[Collection entries]
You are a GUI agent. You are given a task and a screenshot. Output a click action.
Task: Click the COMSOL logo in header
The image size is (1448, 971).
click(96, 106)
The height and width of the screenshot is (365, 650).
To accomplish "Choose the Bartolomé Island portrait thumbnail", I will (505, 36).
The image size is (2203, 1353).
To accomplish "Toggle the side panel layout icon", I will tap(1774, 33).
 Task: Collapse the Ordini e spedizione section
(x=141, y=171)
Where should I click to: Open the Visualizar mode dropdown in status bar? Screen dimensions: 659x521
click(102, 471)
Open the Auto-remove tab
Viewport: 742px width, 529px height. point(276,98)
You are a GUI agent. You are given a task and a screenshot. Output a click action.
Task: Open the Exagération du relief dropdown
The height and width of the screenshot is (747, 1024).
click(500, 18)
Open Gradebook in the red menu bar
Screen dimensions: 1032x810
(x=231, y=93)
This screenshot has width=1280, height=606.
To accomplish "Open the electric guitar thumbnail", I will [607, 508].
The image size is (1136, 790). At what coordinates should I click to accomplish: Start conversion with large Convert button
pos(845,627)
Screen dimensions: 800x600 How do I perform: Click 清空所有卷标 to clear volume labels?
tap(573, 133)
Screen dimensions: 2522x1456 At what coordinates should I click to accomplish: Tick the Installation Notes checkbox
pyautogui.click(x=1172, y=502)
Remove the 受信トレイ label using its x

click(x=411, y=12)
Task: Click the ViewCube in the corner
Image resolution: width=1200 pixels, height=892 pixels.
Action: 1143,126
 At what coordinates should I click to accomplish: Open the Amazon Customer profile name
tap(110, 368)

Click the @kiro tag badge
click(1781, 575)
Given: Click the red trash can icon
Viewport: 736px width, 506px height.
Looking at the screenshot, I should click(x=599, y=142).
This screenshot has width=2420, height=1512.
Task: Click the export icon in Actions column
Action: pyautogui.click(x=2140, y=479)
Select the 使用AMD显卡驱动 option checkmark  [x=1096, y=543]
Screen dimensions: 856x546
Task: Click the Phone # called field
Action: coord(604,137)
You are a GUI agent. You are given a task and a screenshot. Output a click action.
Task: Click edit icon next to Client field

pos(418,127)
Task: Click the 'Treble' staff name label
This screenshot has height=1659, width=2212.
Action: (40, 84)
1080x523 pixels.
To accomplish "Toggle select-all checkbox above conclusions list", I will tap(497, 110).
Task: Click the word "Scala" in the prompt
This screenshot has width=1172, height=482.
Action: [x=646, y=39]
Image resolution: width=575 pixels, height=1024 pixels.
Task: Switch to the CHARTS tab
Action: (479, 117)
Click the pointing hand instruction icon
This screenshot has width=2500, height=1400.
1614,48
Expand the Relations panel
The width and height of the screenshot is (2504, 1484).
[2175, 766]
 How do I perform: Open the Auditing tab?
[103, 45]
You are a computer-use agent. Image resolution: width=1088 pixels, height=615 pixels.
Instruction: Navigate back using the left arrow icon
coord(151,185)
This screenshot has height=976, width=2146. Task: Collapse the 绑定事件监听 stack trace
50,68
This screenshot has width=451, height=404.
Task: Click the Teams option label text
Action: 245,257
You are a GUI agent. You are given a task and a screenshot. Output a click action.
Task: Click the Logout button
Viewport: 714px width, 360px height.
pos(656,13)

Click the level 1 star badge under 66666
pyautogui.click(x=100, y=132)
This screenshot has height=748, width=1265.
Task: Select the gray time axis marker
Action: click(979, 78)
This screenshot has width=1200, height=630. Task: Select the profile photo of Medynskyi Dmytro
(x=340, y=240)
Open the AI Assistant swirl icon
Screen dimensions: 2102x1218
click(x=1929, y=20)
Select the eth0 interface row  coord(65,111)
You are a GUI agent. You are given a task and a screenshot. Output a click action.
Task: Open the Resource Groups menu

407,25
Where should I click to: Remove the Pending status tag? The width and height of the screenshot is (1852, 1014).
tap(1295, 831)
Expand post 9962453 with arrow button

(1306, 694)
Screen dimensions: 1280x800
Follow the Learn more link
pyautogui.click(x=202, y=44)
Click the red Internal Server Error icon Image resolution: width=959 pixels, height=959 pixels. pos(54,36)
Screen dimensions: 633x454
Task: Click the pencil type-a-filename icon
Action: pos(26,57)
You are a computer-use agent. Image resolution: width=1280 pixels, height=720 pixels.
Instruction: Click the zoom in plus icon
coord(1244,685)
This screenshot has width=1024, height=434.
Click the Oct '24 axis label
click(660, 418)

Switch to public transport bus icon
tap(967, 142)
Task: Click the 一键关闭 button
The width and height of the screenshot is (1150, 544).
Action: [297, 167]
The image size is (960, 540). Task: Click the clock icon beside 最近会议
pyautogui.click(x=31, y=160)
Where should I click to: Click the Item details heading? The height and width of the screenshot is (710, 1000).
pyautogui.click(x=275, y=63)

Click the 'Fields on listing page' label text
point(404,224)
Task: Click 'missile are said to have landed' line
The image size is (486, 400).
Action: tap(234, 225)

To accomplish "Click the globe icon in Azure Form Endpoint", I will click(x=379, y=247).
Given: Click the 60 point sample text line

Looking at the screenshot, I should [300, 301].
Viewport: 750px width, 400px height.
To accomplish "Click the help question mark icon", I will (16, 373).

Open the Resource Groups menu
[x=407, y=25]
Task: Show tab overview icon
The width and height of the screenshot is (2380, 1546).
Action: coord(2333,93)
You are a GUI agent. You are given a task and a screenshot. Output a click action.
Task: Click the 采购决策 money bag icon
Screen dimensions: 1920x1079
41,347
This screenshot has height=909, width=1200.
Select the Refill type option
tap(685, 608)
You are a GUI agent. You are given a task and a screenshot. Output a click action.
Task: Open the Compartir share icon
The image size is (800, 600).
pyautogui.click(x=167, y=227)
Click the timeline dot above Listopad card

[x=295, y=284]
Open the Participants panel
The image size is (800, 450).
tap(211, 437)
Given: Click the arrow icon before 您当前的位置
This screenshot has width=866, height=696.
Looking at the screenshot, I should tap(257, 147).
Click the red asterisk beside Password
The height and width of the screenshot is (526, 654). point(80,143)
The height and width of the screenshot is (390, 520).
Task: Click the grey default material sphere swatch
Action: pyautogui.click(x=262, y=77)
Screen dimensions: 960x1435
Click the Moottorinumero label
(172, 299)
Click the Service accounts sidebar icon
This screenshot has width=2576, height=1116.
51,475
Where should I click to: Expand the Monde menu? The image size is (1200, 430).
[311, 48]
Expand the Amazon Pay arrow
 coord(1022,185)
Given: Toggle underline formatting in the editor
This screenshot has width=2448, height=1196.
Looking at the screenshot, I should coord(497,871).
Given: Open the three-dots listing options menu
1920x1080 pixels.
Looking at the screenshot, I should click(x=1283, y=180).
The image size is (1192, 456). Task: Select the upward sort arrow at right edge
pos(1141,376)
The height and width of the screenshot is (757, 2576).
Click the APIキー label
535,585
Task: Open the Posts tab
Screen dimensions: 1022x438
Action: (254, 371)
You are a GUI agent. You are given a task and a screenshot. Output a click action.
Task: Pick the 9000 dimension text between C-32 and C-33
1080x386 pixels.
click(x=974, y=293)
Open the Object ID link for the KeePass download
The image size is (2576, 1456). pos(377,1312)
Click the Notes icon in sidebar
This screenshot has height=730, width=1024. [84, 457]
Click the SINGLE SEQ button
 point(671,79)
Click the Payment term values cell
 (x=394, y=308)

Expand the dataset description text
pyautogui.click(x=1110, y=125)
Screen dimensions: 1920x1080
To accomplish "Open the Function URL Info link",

■ Required task: Rewrite all of the entries above, substituting "screen assistant" for every occurrence of "GUI agent" and leaving everything else unchanged.

■ Written solution:
You are a screen assistant. You are given a task and a screenshot. Output a click action.
Task: Click the COMSOL logo in header
The image size is (1448, 971).
click(96, 106)
The height and width of the screenshot is (365, 650).
To accomplish "Choose the Bartolomé Island portrait thumbnail", I will (505, 36).
The image size is (2203, 1353).
To accomplish "Toggle the side panel layout icon", I will tap(1774, 33).
 Task: Collapse the Ordini e spedizione section
(x=141, y=171)
Where should I click to: Open the Visualizar mode dropdown in status bar? Screen dimensions: 659x521
click(102, 471)
Open the Auto-remove tab
Viewport: 742px width, 529px height. point(276,98)
You are a screen assistant. You are given a task and a screenshot. Output a click action.
Task: Open the Exagération du relief dropdown
The height and width of the screenshot is (747, 1024).
click(500, 18)
Open Gradebook in the red menu bar
Screen dimensions: 1032x810
(x=231, y=93)
This screenshot has width=1280, height=606.
To accomplish "Open the electric guitar thumbnail", I will [607, 508].
The image size is (1136, 790). At what coordinates should I click to accomplish: Start conversion with large Convert button
pos(845,627)
Screen dimensions: 800x600 How do I perform: Click 清空所有卷标 to clear volume labels?
tap(573, 133)
Screen dimensions: 2522x1456 At what coordinates should I click to accomplish: Tick the Installation Notes checkbox
pyautogui.click(x=1172, y=502)
Remove the 受信トレイ label using its x

click(x=411, y=12)
Task: Click the ViewCube in the corner
Image resolution: width=1200 pixels, height=892 pixels.
Action: 1143,126
 At what coordinates should I click to accomplish: Open the Amazon Customer profile name
tap(110, 368)

Click the @kiro tag badge
click(1781, 575)
Given: Click the red trash can icon
Viewport: 736px width, 506px height.
Looking at the screenshot, I should click(x=599, y=142).
This screenshot has width=2420, height=1512.
Task: Click the export icon in Actions column
Action: pyautogui.click(x=2140, y=479)
Select the 使用AMD显卡驱动 option checkmark  [x=1096, y=543]
Screen dimensions: 856x546
Task: Click the Phone # called field
Action: coord(604,137)
You are a screen assistant. You are given a task and a screenshot. Output a click action.
Task: Click edit icon next to Client field

pos(418,127)
Task: Click the 'Treble' staff name label
This screenshot has height=1659, width=2212.
Action: (40, 84)
1080x523 pixels.
To accomplish "Toggle select-all checkbox above conclusions list", I will tap(497, 110).
Task: Click the word "Scala" in the prompt
This screenshot has width=1172, height=482.
Action: [x=646, y=39]
Image resolution: width=575 pixels, height=1024 pixels.
Task: Switch to the CHARTS tab
Action: (479, 117)
Click the pointing hand instruction icon
This screenshot has width=2500, height=1400.
1614,48
Expand the Relations panel
The width and height of the screenshot is (2504, 1484).
[2175, 766]
 How do I perform: Open the Auditing tab?
[103, 45]
You are a computer-use agent. Image resolution: width=1088 pixels, height=615 pixels.
Instruction: Navigate back using the left arrow icon
coord(151,185)
This screenshot has height=976, width=2146. Task: Collapse the 绑定事件监听 stack trace
50,68
This screenshot has width=451, height=404.
Task: Click the Teams option label text
Action: 245,257
You are a screen assistant. You are given a task and a screenshot. Output a click action.
Task: Click the Logout button
Viewport: 714px width, 360px height.
pos(656,13)

Click the level 1 star badge under 66666
pyautogui.click(x=100, y=132)
This screenshot has height=748, width=1265.
Task: Select the gray time axis marker
Action: click(979, 78)
This screenshot has width=1200, height=630. Task: Select the profile photo of Medynskyi Dmytro
(x=340, y=240)
Open the AI Assistant swirl icon
Screen dimensions: 2102x1218
click(x=1929, y=20)
Select the eth0 interface row  coord(65,111)
You are a screen assistant. You are given a task and a screenshot. Output a click action.
Task: Open the Resource Groups menu

407,25
Where should I click to: Remove the Pending status tag? The width and height of the screenshot is (1852, 1014).
tap(1295, 831)
Expand post 9962453 with arrow button

(1306, 694)
Screen dimensions: 1280x800
Follow the Learn more link
pyautogui.click(x=202, y=44)
Click the red Internal Server Error icon Image resolution: width=959 pixels, height=959 pixels. pos(54,36)
Screen dimensions: 633x454
Task: Click the pencil type-a-filename icon
Action: pos(26,57)
You are a computer-use agent. Image resolution: width=1280 pixels, height=720 pixels.
Instruction: Click the zoom in plus icon
coord(1244,685)
This screenshot has width=1024, height=434.
Click the Oct '24 axis label
click(660, 418)

Switch to public transport bus icon
tap(967, 142)
Task: Click the 一键关闭 button
The width and height of the screenshot is (1150, 544).
Action: [297, 167]
The image size is (960, 540). Task: Click the clock icon beside 最近会议
pyautogui.click(x=31, y=160)
Where should I click to: Click the Item details heading? The height and width of the screenshot is (710, 1000).
pyautogui.click(x=275, y=63)

Click the 'Fields on listing page' label text
point(404,224)
Task: Click 'missile are said to have landed' line
The image size is (486, 400).
Action: tap(234, 225)

To accomplish "Click the globe icon in Azure Form Endpoint", I will click(x=379, y=247).
Given: Click the 60 point sample text line

Looking at the screenshot, I should [300, 301].
Viewport: 750px width, 400px height.
To accomplish "Click the help question mark icon", I will (16, 373).

Open the Resource Groups menu
[x=407, y=25]
Task: Show tab overview icon
The width and height of the screenshot is (2380, 1546).
Action: coord(2333,93)
You are a screen assistant. You are given a task and a screenshot. Output a click action.
Task: Click the 采购决策 money bag icon
Screen dimensions: 1920x1079
41,347
This screenshot has height=909, width=1200.
Select the Refill type option
tap(685, 608)
You are a screen assistant. You are given a task and a screenshot. Output a click action.
Task: Open the Compartir share icon
The image size is (800, 600).
pyautogui.click(x=167, y=227)
Click the timeline dot above Listopad card

[x=295, y=284]
Open the Participants panel
The image size is (800, 450).
tap(211, 437)
Given: Click the arrow icon before 您当前的位置
This screenshot has width=866, height=696.
Looking at the screenshot, I should tap(257, 147).
Click the red asterisk beside Password
The height and width of the screenshot is (526, 654). point(80,143)
The height and width of the screenshot is (390, 520).
Task: Click the grey default material sphere swatch
Action: pyautogui.click(x=262, y=77)
Screen dimensions: 960x1435
Click the Moottorinumero label
(172, 299)
Click the Service accounts sidebar icon
This screenshot has width=2576, height=1116.
51,475
Where should I click to: Expand the Monde menu? The image size is (1200, 430).
[311, 48]
Expand the Amazon Pay arrow
 coord(1022,185)
Given: Toggle underline formatting in the editor
This screenshot has width=2448, height=1196.
Looking at the screenshot, I should coord(497,871).
Given: Open the three-dots listing options menu
1920x1080 pixels.
Looking at the screenshot, I should click(x=1283, y=180).
The image size is (1192, 456). Task: Select the upward sort arrow at right edge
pos(1141,376)
The height and width of the screenshot is (757, 2576).
Click the APIキー label
535,585
Task: Open the Posts tab
Screen dimensions: 1022x438
Action: (254, 371)
You are a screen assistant. You are given a task and a screenshot. Output a click action.
Task: Pick the 9000 dimension text between C-32 and C-33
1080x386 pixels.
click(x=974, y=293)
Open the Object ID link for the KeePass download
The image size is (2576, 1456). pos(377,1312)
Click the Notes icon in sidebar
This screenshot has height=730, width=1024. [84, 457]
Click the SINGLE SEQ button
 point(671,79)
Click the Payment term values cell
 (x=394, y=308)

Expand the dataset description text
pyautogui.click(x=1110, y=125)
Screen dimensions: 1920x1080
To accomplish "Open the Function URL Info link",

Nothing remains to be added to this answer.